▶ **EXERCISE GOAL**
Please write out every line of the material, leaving out any picture.

▶ **GIVEN DATA**
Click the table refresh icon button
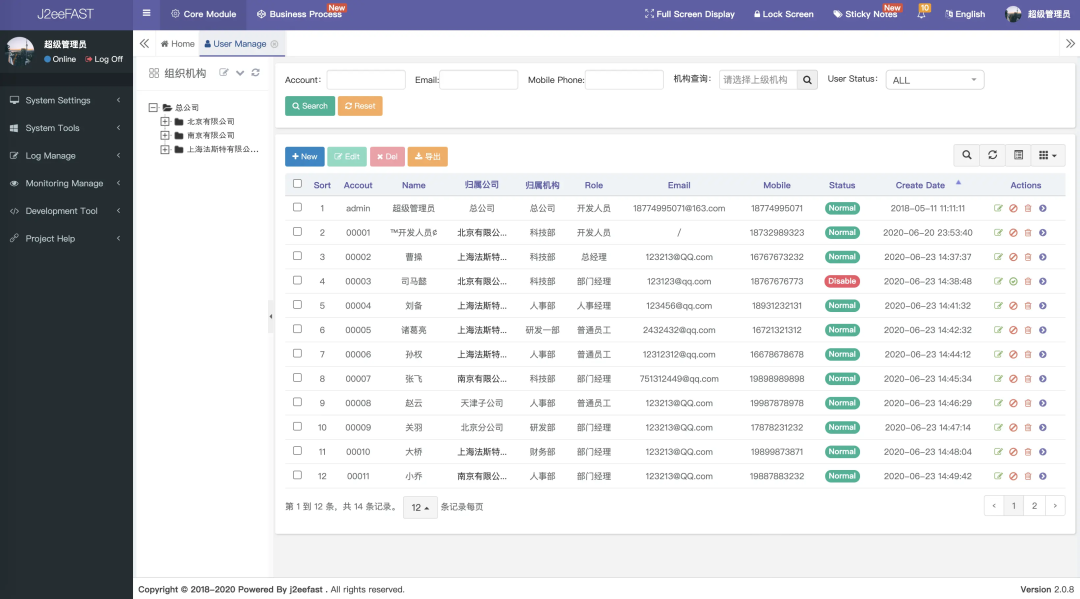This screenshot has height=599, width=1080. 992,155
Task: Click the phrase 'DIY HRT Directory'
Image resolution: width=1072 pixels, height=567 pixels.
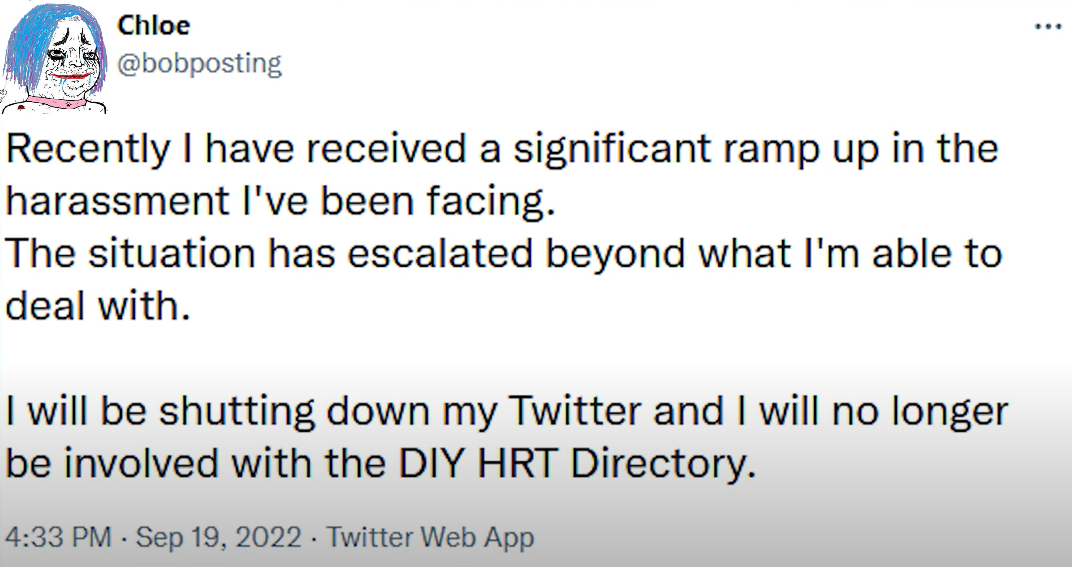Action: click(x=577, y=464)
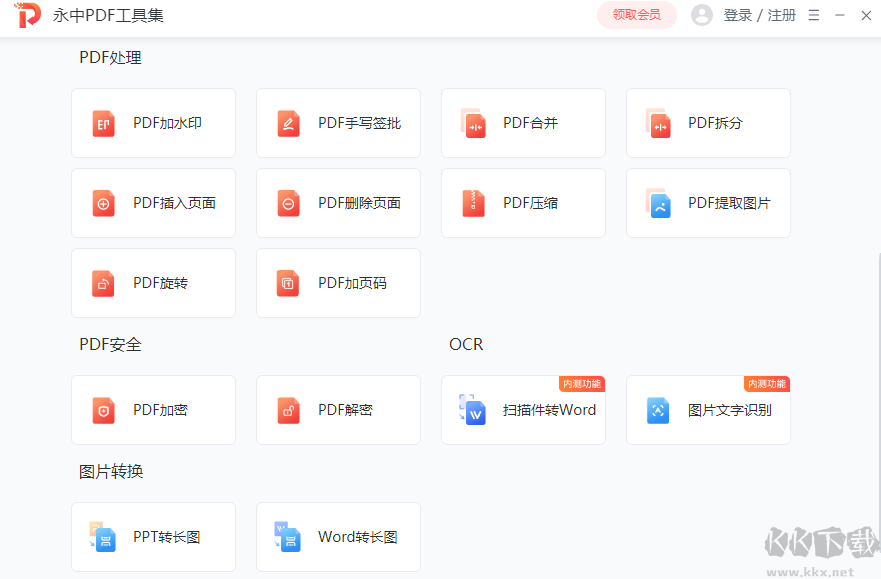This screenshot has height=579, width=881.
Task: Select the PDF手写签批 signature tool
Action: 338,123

▶ **ANSWER BOX**
Click the table refresh icon button
This screenshot has height=599, width=1080. 992,155
Task: Click the phrase 'DIY HRT Directory'
Image resolution: width=1072 pixels, height=567 pixels.
Action: click(x=577, y=464)
This screenshot has height=579, width=881.
Task: Select the PDF手写签批 signature tool
Action: 338,123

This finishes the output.